Let's look at some numbers. Since taking a 3-0 lead over the Red Sox in the 2004 ALCS, the Yankees have a combined postseason record of 3-12. This streak, of course, began with the franchise-crippling collapse as Boston took the last four games of that series. Yes, the Yankees have made the postseason every year for over a decade, but since 2000 it's been only to lose. Alex Rodriguez, the Yankees' everything-but-champion thoroughbred, who had a gaudy 6 homers and 13 RBIs in New York's six-game season sweep of Cleveland, is 0-for-6 in the first two games of the Division Series, and the Yankees are hitting .121 as a team.
I've got news for you, Yankee fans. Your team is the new Red Sox. They're a regular-season powerhouse, good enough to get you there, but there's something broken or missing in their spirit, the something that wins championships. Now you're starting to learn how it feels to root for a team that's cursed, or that has lost 10,000 games in its history: desperation disguised as hope and every confidence marred by crossed fingers. It may be time for Joe Torre to ride off into the sunset, not because he's not a brilliant Hall-of-Fame manager, but just because after seven years the magic and chemistry of the Yankees' late-90s run is simply, demonstrably, just not there any more.
For more evidence that the very elements are conspiring against the Yankees, look at poor Joba
"Don't Call Me the Hutt" Chamberlain, whose eighth inning appearance was one of the strangest things I've ever seen in sports. A swarm of insects descended on the Yankees in the field, concentrating around Chamberlain on the mound, circling
his head and sticking to his sweaty skin. A time out had to be called for Off spray to be applied; it did nothing. Holding a tenuous 1-0 lead, Chamberlain walked Grady Sizemore
on four pitches, then threw a wild pitch which allowed him to advance to second. After a sac bunt moved Sizemore
to third, the pitcher bounced another wild one past catcher Jorge Posada
, allowing the Indians
to tie the game.
Seriously, I'm moving my Bible study back to Exodus to look for evidence that Moses was a Sox
fan. Who let the bugs out! Bzz! Bzz bzz! Bzz bzz!

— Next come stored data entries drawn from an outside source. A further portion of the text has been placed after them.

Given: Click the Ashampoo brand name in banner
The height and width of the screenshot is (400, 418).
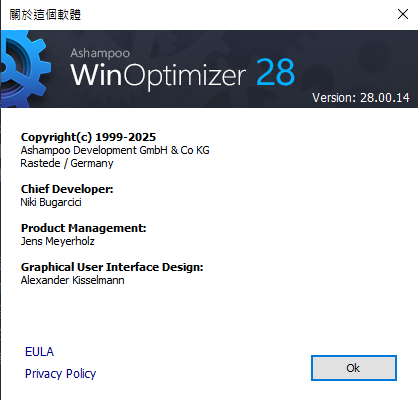Looking at the screenshot, I should [100, 53].
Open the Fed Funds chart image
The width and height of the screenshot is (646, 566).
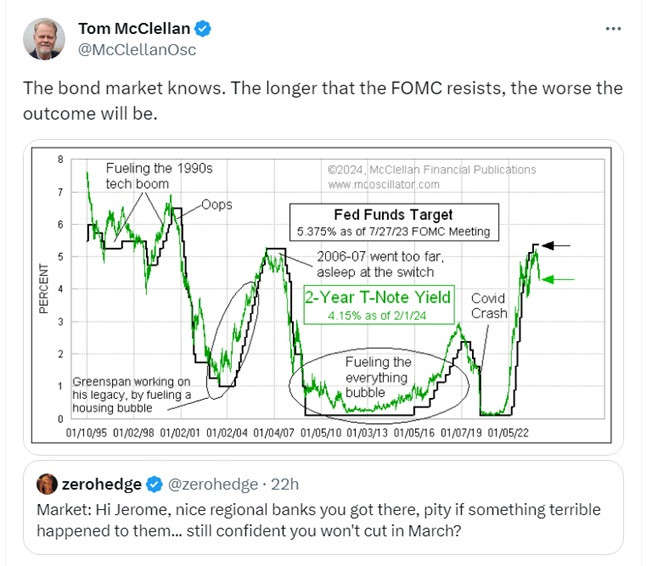pos(323,297)
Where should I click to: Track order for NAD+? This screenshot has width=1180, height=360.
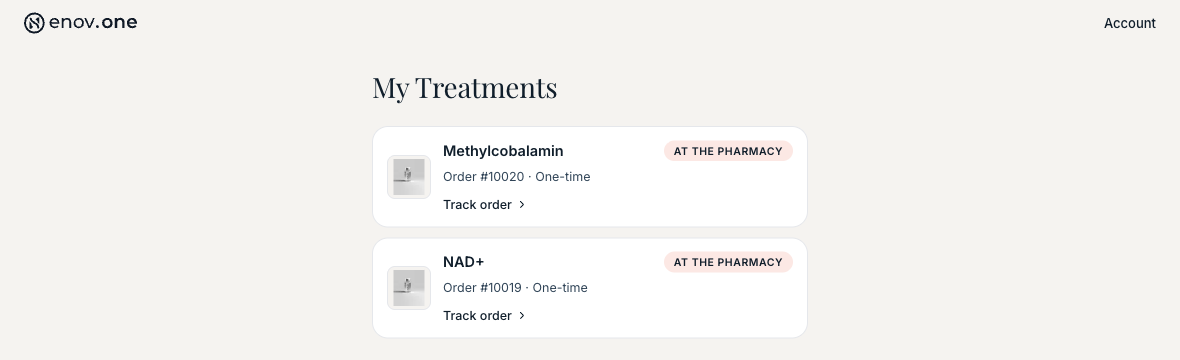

I half-expect frogs to descend on Yankee Stadium for game three.
It's sure looking like Cleveland-Boston Arizona-Colorado LCSes. Can the Yankees (or the Cubs, the Angels, or my beloved Phillies) come back from the brink of elimination? Sure they can. For inspiration, all they have to do is look to the example of the 2004 Red Sox to see what a legendary comeback looks like.
Or they can look at the 2004 Yankees for an example of legendary collapse, a disintegration which seems to continue three years later.